* TRY IT: Format the lines of the records from the line with "Image resolution: width=1080" to the line with "sidebar-item: 报表中心 is", both included, as a Markdown table with the columns Row and Line. Number each row and leave out blank lines.

* EXERCISE INPUTS:
▼
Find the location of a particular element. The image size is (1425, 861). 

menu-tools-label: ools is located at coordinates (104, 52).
▲
▼
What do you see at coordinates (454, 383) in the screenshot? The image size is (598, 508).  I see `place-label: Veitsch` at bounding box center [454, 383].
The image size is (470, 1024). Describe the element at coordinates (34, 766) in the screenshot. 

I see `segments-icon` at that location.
▲
▼
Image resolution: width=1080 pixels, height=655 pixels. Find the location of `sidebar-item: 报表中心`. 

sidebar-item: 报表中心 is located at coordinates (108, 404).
▲
* PROBLEM SOLUTION:
| Row | Line |
|---|---|
| 1 | Image resolution: width=1080 pixels, height=655 pixels. Find the location of `sidebar-item: 报表中心`.  |
| 2 | sidebar-item: 报表中心 is located at coordinates (108, 404). |